Exercise prompt — Copy out, exactly, the first line of the entries below and every line after it through the one containing "The image size is (758, 333).".

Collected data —
=== Section Start ===
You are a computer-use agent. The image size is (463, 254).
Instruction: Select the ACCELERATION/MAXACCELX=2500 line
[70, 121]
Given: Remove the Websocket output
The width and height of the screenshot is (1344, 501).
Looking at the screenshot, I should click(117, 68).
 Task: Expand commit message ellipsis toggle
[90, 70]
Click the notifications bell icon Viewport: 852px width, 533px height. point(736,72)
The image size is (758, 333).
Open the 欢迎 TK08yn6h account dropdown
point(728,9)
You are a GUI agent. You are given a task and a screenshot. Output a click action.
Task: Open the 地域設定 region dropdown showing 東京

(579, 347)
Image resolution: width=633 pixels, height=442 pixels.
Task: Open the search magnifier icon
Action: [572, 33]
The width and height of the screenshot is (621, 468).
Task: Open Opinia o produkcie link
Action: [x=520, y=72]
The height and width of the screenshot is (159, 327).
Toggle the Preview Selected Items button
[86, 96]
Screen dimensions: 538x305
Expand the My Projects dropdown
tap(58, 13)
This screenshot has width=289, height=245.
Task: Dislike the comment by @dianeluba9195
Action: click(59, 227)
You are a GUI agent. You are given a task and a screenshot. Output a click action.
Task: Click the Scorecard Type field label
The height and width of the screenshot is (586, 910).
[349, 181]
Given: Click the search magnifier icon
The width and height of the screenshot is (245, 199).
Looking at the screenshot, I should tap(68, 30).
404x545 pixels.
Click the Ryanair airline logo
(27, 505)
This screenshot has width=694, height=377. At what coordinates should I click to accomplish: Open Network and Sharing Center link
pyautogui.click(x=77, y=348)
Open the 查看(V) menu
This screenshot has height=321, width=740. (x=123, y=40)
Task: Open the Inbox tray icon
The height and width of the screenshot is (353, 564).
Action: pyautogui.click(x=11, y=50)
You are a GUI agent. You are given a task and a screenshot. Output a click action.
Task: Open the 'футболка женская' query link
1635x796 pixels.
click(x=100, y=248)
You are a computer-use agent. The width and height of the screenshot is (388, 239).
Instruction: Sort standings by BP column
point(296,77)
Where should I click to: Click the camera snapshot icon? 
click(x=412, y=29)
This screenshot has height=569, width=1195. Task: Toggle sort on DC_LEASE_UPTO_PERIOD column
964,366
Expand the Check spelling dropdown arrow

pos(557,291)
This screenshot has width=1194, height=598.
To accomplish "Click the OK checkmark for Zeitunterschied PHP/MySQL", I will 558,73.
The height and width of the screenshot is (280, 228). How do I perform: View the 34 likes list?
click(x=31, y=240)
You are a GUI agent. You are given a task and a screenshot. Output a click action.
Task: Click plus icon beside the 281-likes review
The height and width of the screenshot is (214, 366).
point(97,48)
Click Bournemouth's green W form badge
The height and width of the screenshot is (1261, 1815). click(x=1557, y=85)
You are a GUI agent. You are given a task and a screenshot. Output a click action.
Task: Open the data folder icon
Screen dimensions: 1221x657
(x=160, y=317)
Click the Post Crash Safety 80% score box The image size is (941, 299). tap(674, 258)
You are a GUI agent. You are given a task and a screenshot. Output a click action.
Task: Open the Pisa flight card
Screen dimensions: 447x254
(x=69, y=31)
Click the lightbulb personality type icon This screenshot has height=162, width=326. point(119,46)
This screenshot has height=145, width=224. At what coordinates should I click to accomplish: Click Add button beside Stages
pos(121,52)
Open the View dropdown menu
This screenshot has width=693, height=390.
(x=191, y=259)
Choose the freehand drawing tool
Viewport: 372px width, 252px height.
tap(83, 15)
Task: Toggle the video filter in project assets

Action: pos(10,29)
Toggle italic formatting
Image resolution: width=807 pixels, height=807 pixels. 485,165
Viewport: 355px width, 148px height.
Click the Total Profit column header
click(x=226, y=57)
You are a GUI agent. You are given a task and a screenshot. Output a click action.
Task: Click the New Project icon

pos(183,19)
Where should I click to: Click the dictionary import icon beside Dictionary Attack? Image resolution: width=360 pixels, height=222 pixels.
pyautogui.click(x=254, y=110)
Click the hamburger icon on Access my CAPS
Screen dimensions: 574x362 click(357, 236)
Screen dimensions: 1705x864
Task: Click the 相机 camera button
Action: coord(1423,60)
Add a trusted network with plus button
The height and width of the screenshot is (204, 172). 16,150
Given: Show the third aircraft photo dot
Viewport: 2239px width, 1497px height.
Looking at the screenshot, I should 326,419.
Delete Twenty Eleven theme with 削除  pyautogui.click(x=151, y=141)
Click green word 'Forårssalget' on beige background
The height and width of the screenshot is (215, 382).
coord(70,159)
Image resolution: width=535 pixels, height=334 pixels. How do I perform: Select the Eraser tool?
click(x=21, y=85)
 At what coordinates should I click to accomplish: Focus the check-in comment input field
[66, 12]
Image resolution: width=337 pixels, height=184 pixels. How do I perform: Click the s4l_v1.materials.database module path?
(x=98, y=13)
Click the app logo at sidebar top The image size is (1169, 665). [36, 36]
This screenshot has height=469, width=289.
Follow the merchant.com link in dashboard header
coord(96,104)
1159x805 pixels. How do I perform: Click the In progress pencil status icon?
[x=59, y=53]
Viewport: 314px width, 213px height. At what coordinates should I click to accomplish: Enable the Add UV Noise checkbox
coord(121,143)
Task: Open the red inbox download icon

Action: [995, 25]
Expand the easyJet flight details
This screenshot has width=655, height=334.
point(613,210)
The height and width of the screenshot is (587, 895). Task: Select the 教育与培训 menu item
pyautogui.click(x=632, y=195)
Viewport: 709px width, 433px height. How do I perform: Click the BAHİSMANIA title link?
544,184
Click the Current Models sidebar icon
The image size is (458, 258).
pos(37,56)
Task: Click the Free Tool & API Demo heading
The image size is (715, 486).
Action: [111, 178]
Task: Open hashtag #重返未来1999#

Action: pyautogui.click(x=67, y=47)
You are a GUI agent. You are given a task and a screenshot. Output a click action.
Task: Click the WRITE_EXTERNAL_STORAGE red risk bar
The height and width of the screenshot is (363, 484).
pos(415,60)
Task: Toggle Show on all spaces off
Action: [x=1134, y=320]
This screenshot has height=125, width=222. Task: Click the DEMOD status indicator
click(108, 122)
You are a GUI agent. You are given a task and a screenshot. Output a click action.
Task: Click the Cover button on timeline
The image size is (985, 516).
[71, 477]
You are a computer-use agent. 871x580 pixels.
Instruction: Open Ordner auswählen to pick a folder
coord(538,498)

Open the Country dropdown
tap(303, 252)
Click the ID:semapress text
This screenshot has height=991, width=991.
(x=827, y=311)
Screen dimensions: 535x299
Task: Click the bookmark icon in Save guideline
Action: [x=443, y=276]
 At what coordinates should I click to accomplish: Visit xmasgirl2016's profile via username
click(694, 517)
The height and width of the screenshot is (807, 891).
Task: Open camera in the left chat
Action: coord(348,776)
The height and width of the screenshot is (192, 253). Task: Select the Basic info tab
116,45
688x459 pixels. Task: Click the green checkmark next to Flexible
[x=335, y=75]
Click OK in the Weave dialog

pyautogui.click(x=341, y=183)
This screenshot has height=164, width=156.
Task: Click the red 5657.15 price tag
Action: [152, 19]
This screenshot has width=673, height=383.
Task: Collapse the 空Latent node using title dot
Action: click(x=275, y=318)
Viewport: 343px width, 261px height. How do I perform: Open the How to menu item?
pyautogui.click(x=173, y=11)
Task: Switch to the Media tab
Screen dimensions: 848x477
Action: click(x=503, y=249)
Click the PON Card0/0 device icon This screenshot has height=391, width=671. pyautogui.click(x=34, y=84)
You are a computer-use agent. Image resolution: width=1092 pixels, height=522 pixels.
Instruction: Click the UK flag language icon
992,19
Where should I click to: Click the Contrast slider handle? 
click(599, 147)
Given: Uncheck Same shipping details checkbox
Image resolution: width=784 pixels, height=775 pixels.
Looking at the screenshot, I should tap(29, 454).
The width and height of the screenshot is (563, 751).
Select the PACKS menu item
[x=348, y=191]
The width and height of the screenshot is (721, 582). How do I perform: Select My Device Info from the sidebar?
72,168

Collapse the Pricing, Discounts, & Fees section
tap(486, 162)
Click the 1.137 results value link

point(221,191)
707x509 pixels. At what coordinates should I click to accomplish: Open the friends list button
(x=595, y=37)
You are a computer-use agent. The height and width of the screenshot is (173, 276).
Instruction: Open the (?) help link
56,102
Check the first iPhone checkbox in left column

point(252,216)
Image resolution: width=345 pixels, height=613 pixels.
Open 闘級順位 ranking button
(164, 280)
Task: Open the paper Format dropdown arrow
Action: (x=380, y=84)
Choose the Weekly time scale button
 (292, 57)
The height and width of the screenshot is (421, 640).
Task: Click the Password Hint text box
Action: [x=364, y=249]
=== Section End ===
Exercise answer —
You are a computer-use agent. The image size is (463, 254).
Instruction: Select the ACCELERATION/MAXACCELX=2500 line
[70, 121]
Given: Remove the Websocket output
The width and height of the screenshot is (1344, 501).
Looking at the screenshot, I should click(117, 68).
 Task: Expand commit message ellipsis toggle
[90, 70]
Click the notifications bell icon Viewport: 852px width, 533px height. point(736,72)
The image size is (758, 333).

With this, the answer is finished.